Elle a ainsi constaté qu'il y avait une recrudescence de cas de tuberculose en
France sur des gens vaccinés pour la plupart. Pour la plupart également, les malades étaient des gens de milieux très pauvres, donc mal nourris et de santé précaire. En discutant avec les médecins pneumologues, ceux-ci lui ont expliqué que le vaccin (BCG) était inefficace et, plus grave, dangereux dans certains cas. Sauf qu'il est toujours obligatoire en
France, le seul pays au monde dans ce cas à ma connaissance. Quand mon fils était en maternelle, il a passé une visite médicale et le médecin scolaire a demandé pourquoi il n'était pas vacciné alors que c'était obligatoire, ma femme lui a dit ce que je viens d'expliquer et le médecin lui a répondu qu'il était aucourant et qu'il n'insisterait pas.

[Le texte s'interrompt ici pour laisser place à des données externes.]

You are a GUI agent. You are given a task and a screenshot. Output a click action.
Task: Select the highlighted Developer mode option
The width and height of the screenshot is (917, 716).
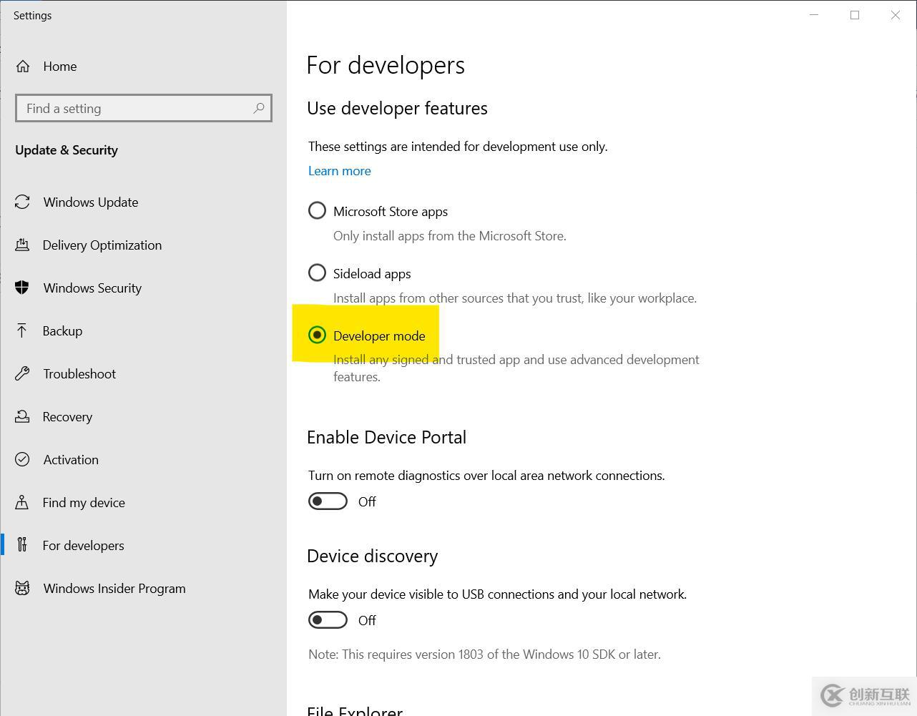317,334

Autre exemple, en 1995 ou 1996, il y a eu la première campagne de vaccination contre l'hépatite B dans les collèges. La pub a été énorme et la grande majorité des enfants de la classe d'âge 11/12 ans ont été vaccinés. Nous savions que l'hépatite B ne se transmettait que par contact sanguin ou par relations sexuelles non protégés (ma femme est vaccinée, c'est obligatoire dans sa profession). Nous nous sommes renseignés sur ce vaccin et nous avons appris qu'il y avait certains doutes sur son innocuité, le vaccin étant soupçonné d'avoir déclenché des maladies de dégénérescence neurologique comme la sclérose en plaques. Ne voulant pas prendre de risque et estimant que notre fille de 11 ans n'avait pas besoin d'être protégée à son âge contre cette maladie, elle a fait partie des 2 enfants de sa classe à ne pas être vaccinés. Le second était la fille d'une pharmacienne, quel hasard !
Plus tard, le ministre de la Santé de l'époque, Mr Douste-Blazy a reconnu que les chiffres (nombre de malades) utilisés pour la campagne de pub étaient erronés et considérablement gonflés, et un de ses successeurs, Mr Kouchner a arrêté la campagne de vaccination systématique dans les collèges.
Voila deux exemples de ce qui nous a mené à réfléchir au bien-fondé des vaccins qui, rappelons-le, sont fabriqués et commercialisés par de grands laboratoires pharmaceutiques qui pratiquent un lobby effréné auprès des médecins et des hommes politiques.
Dans la plupart des régions du monde où nous allons, nous estimons qu'un bon état de santé général et des précautions d'hygiène et de protection contre les piqûres de moustiques nous protègent mieux que des vaccins. Juste qu'à maintenant, rien ne nous a donné tort.
Nous sommes tous vaccinés contre le tétanos.
Je comprends que le sujet soit très délicat, encore plus quand on n'est pas dans le milieu médical et surtout quand on a des enfants, mais les français ont beaucoup de mal à réfléchir à leur santé, il est très difficile de remettre en cause tout ce qui nous est asséné par les médecins, les labos, les nounous, les enseignants et les médias. Le résultat est une infantilisation des gens par rapport à quelque chose qui nous appartient, notre santé.